Essa era a pergunta que eu não desejava que fosse feita, porque eu não estava preparado para responder. Eu tremia por dentro. Quando garoto, eu tinha medo de lobisomem, de alma penada, de defunto. Depois de adulto, passei a ter mais pavor ainda. Eu já havia presenciado alguns fenômenos ininteligíveis e fatos inexplicáveis, como daquela vez, durante uma aula de Inglês no Yázigi, em Teresina. Logo eu, que tantas vezes improvisei tendas, usando os lenções da nossa cama e depois colocar as meninas ali debaixo, ficava contando estórias de fantasmas e vampiros para elas...
Lentamente, tomei fôlego e respondi:
- Iremos morar numa casa ali do outro lado do rio, no centro, na Praça da Matriz, mais perto do colégio de vocês. Vocês irão gostar, pois na praça têm muitos pés de amêndoa e muita sombra...
De olhos esbugalhados, todos se entreolharam aflitos. Eles sabiam das coisas ocorridas naquela casa, pois já haviam me contado algumas estórias que tinham ouvido na escola, e também sabiam que, fora aquela, não havia nenhuma outra casa desocupada naquela região.
- PAAAI...! O senhor tá doooooido? Na casa mal-assombrada NÃÃÃÃÃO! Vamos morar debaixo da ponte, mas naquela casa eu não entro nem morto!

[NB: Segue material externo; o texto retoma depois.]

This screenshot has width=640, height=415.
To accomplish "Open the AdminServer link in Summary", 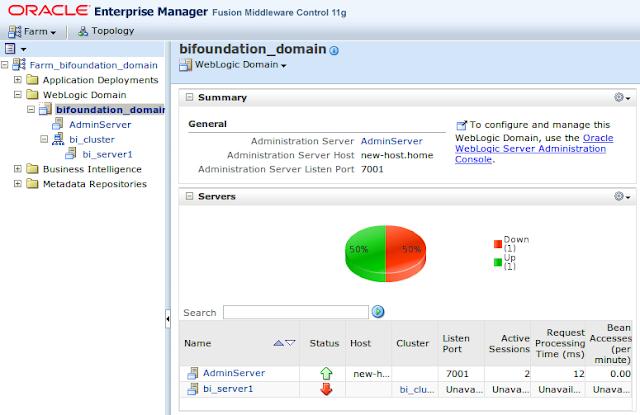I will tap(391, 142).
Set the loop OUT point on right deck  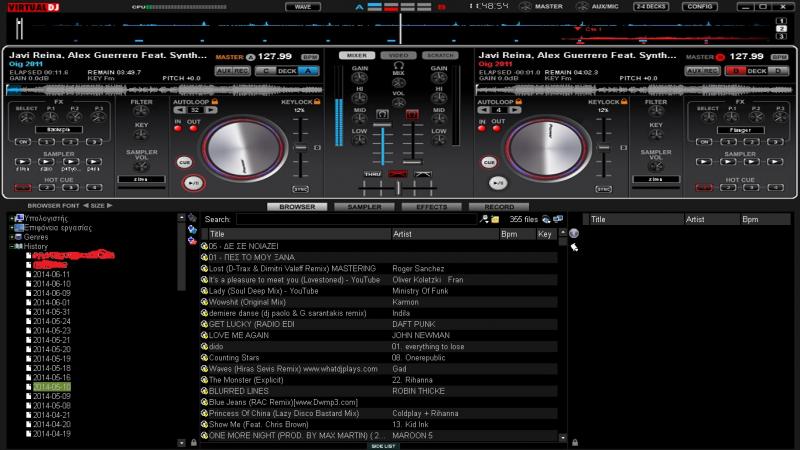click(x=495, y=129)
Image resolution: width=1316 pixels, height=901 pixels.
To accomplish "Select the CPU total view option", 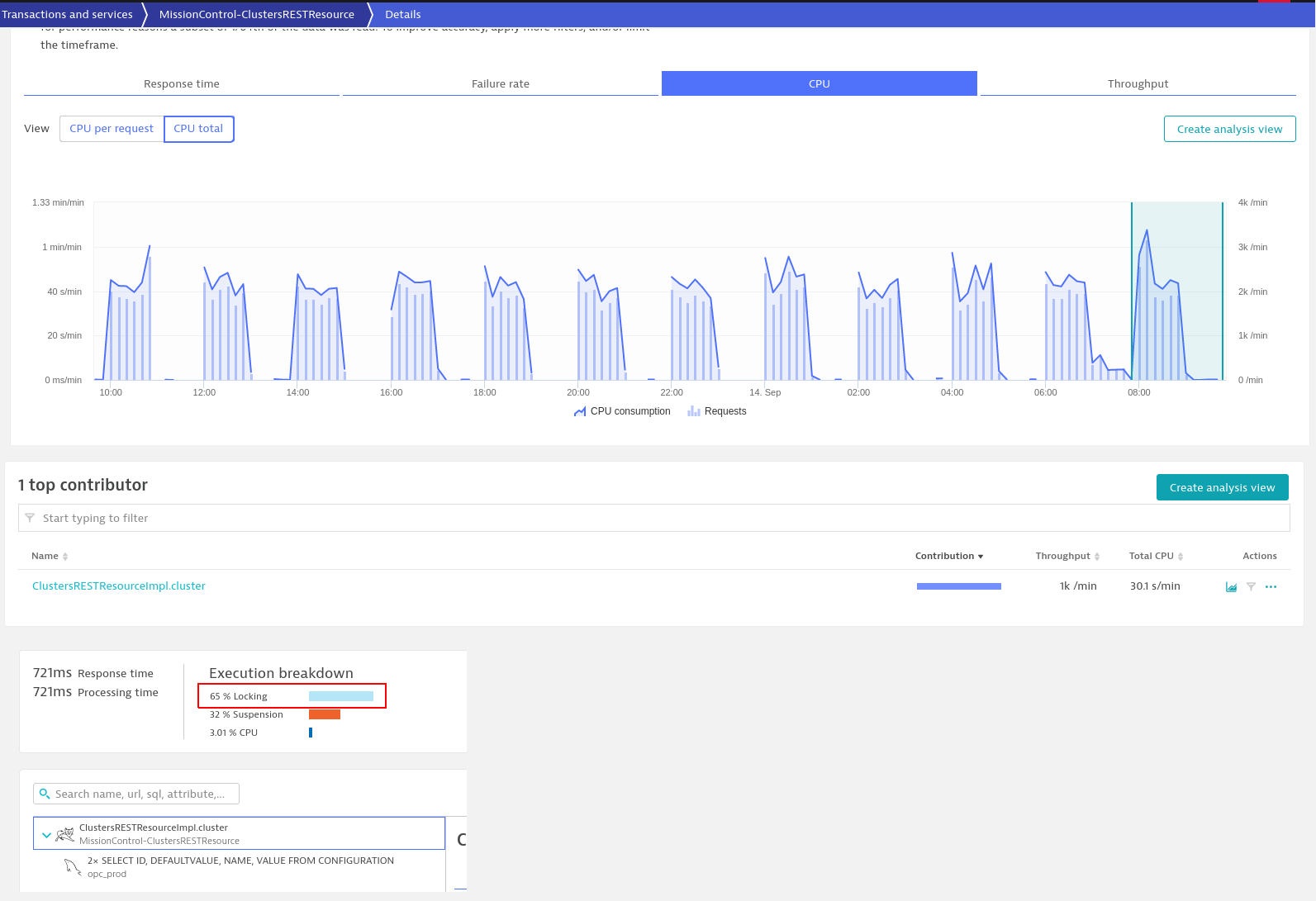I will point(198,129).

Naquele dia, fui para o trabalho como se fosse para a forca e eles foram para a escola sem desejarem voltar. Foi o dia mais curto de minha vida e ali eu pude sentir que o tempo não é o mesmo para dois pugilistas que se enfrentam num ringue. Por mais que meu cérebro rodasse em sentido anti-horário, mais a terra aumentava a velocidade em sua rota, fazendo o sol mais ligeiro. Para piorar - se é que era possível piorar alguma coisa - estávamos numa quinta-feira, o que significava que, no dia seguinte, iríamos testemunhar literalmente uma briga dos diabos.
A Bíblia (Josué 10,12) narra uma batalha do povo israelita contra os amorreus no vale de Gabaon, quando o sol permaneceu no zênite por quase um dia inteiro, até que o povo Deus vencesse a guerra. Nunca desejei tanto que o sol se atrasasse em seu curso. Era visível minha perturbação, suando tanto numa sala climatizada.
Às 17h, assim que terminou o expediente e eu já estava de saída para meu holocausto, o telefone tocou. Era alguém da empresa me informando que havia uma casa à nossa espera na Av. Catulo, próximo ao mercado.
Fomos salvos pelo gongo no último segundo, do último minuto, do último round. Deus existe!
PS.: Essa casa não mais existe. Fora demolida e hoje, no local, tem uma clínica de medicina do trabalho.